▶ _EXERCISE BRIEF_: Give the number of lines in the data below containing the word "target", with no other text.

▶ _DATA TO USE_:
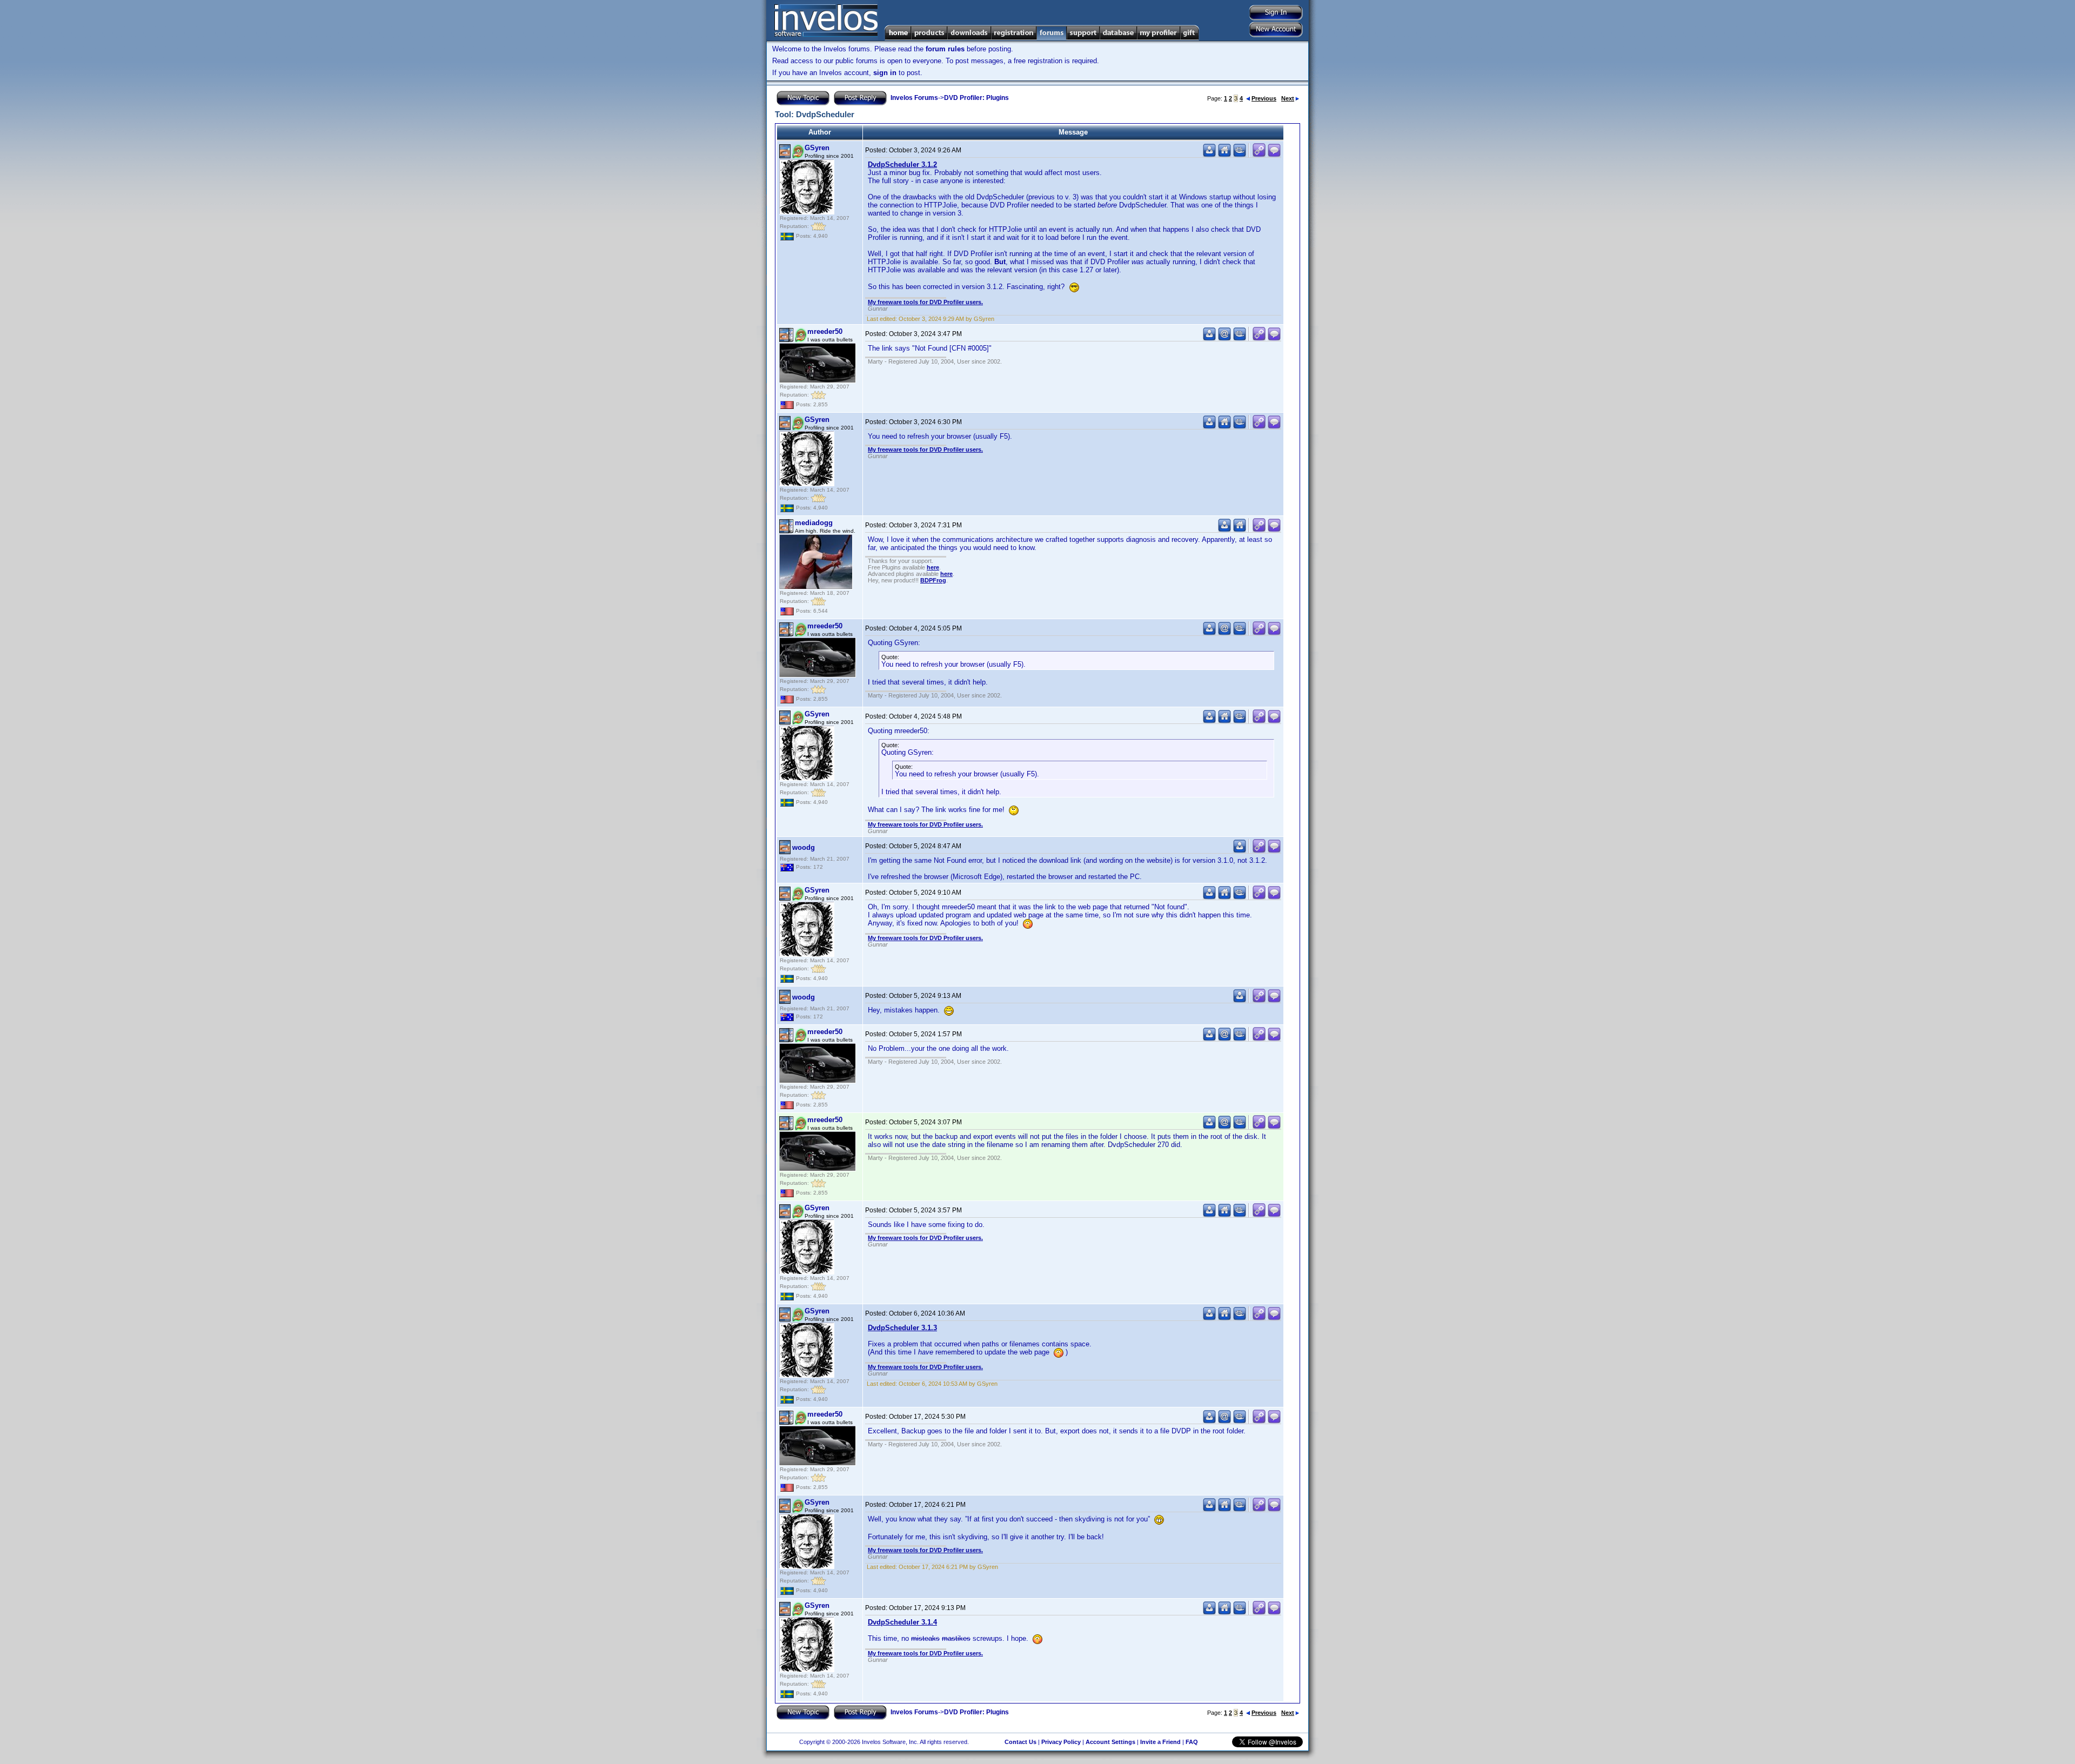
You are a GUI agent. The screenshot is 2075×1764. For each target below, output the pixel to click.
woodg (803, 847)
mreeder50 (824, 331)
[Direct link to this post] (1259, 155)
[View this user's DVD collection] (1240, 155)
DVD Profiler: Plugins (976, 98)
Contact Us (1020, 1742)
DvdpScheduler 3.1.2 (902, 164)
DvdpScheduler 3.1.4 (902, 1622)
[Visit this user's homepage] (1224, 155)
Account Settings (1110, 1742)
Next (1287, 98)
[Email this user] (1224, 338)
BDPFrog (933, 580)
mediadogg (814, 523)
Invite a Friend (1160, 1742)
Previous (1263, 98)
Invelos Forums (914, 98)
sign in (884, 73)
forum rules (945, 49)
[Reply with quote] (1274, 155)
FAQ (1192, 1742)
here (933, 567)
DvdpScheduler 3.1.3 (902, 1328)
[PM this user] (1209, 155)
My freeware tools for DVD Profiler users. (925, 302)
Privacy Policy (1061, 1742)
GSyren (817, 148)
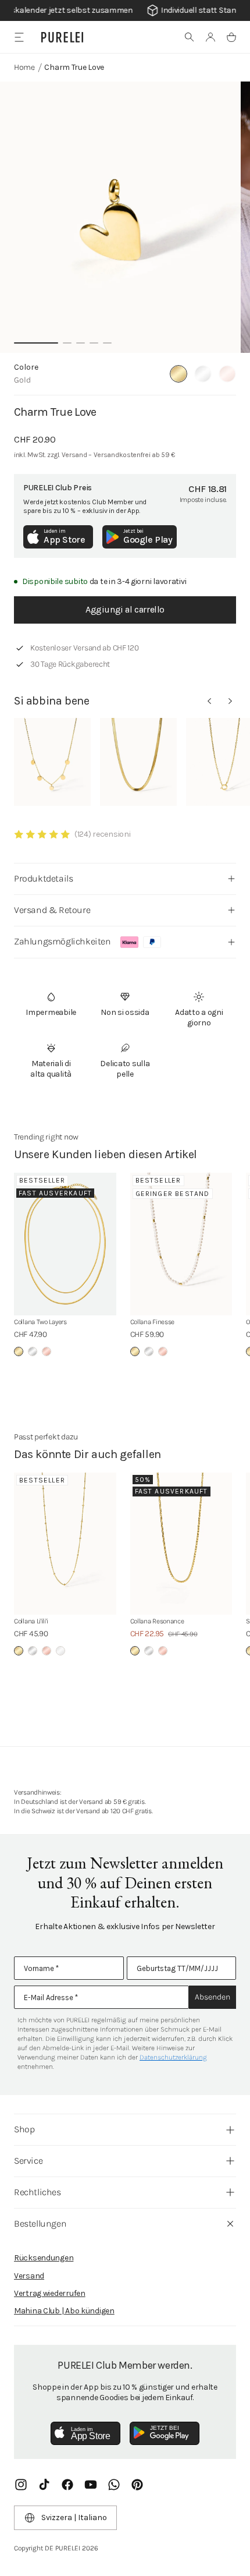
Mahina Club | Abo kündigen (64, 2311)
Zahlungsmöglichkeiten (62, 941)
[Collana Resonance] (181, 1544)
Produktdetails (43, 878)
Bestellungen (40, 2223)
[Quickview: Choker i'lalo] (138, 762)
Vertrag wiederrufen (49, 2293)
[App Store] (85, 2433)
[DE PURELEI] (62, 37)
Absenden (212, 1997)
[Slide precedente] (209, 701)
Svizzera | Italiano (74, 2517)
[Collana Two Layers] (65, 1244)
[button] (189, 37)
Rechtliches (37, 2192)
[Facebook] (67, 2485)
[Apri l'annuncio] (125, 10)
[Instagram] (21, 2485)
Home (24, 67)
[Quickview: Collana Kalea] (52, 762)
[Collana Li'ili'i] (65, 1544)
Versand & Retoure (52, 909)
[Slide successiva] (230, 701)
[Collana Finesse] (181, 1244)
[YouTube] (91, 2485)
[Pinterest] (137, 2485)
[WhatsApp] (114, 2485)
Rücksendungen (43, 2258)
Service (28, 2160)
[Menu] (19, 37)
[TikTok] (44, 2485)
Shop (24, 2129)
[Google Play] (164, 2433)
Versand (29, 2276)
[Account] (210, 37)
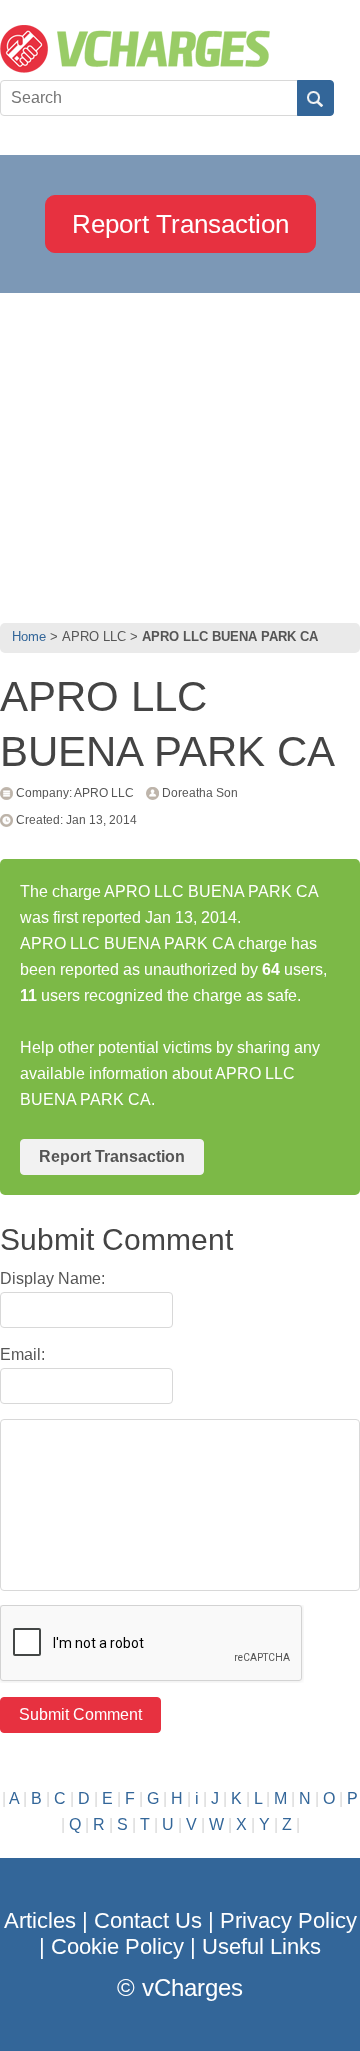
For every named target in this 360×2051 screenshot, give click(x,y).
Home (29, 636)
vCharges (192, 1987)
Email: (22, 1354)
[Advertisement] (180, 453)
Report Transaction (180, 224)
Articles (40, 1920)
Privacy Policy (288, 1920)
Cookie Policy (117, 1946)
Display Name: (52, 1278)
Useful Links (261, 1946)
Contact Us (148, 1920)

▶ _RESULT OF THE EXERCISE_: 2